Pre-requisites: Continuous Functions., Limits.

Just like before, a scalar valued function of several variables is continuous at a point if and only if

• it is defined at that point and if the limit of the function is the point.
That is if f is the function in question and a is the point
• f(a) exists.
• f(x) must have a limit as x approaches a.
• Definition: A curve is simply a continuous map from an interval in R to R2 or R3. A curve sigma(t): I -> R3 is graphed by plotting all the points in its image, sigma(I) = { sigma(t): t in I }.

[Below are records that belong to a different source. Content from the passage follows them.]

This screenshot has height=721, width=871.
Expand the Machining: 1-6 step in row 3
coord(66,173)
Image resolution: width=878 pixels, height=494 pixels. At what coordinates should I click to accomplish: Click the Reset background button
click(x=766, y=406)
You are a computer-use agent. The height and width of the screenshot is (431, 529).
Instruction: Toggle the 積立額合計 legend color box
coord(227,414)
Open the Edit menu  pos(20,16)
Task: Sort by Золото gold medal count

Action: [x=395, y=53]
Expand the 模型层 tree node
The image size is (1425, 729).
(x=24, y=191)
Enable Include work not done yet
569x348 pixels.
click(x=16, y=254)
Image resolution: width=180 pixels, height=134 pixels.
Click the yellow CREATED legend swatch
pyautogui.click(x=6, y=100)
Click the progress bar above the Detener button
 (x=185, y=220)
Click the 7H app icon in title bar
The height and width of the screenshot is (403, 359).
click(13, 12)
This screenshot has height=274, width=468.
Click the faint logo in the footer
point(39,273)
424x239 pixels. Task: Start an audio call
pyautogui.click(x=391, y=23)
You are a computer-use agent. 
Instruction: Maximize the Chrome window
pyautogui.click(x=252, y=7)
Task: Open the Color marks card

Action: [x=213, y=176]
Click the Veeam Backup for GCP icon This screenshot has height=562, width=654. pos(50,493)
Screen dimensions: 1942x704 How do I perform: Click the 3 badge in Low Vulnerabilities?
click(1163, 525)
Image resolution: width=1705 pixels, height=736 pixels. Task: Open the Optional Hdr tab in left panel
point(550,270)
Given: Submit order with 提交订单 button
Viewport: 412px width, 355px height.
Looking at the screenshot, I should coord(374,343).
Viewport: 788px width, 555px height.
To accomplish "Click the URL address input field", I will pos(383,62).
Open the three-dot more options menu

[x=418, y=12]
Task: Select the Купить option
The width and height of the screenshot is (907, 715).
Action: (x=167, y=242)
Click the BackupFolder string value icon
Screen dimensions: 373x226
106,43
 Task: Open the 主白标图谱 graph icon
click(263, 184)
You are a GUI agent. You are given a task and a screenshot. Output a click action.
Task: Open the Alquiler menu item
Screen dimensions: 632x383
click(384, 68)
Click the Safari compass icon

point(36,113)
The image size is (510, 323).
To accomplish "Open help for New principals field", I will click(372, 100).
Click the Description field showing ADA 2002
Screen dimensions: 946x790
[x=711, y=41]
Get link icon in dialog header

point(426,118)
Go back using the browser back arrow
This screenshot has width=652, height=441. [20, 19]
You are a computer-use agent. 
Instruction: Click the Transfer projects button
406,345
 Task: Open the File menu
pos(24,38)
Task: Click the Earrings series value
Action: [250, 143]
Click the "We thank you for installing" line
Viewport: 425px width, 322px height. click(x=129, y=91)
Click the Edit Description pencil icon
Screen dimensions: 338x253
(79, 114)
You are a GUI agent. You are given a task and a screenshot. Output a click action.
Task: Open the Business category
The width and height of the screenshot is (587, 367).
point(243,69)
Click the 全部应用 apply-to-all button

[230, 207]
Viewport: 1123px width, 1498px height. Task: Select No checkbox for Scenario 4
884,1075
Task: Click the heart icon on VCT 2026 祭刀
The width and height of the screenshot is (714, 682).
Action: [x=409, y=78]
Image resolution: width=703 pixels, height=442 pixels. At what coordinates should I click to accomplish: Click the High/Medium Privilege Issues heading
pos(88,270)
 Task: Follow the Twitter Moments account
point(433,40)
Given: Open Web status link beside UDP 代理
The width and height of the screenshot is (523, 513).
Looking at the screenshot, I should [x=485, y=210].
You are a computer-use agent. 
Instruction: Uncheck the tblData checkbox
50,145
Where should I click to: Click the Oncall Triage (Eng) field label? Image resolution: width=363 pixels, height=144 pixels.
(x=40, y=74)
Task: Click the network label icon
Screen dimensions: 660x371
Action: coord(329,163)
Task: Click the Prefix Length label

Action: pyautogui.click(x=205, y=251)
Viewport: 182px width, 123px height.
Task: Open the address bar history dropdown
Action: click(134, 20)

Here are some examples of curves:

• Lines. Here the interval I is taken to be all of R, and the curve is l(t) = OP + t v. If you want a ray instead of a line, make I into [0,infinity), and if you want a line segment let I be a closed interval [a,b].

• A circle. I = [0,2 pi] and sigma(t) = ( cos t, sin t ). A circle is a closed curve because sigma(0) = sigma(2 pi). cos t and sin t are called the component functions of the curve. A subarc of the circle, I = [a,b] with 0 < a < b < 2 pi would not be closed because the ends of the subarc, sigma(a) and sigma(b), would not be equal.

• A helix. sigma(t) = ( cos t, sin t, t ) and I = R.

• The graph of a continuous function f(t) can be made into a curve by setting sigma(t) = ( t, f(t) ).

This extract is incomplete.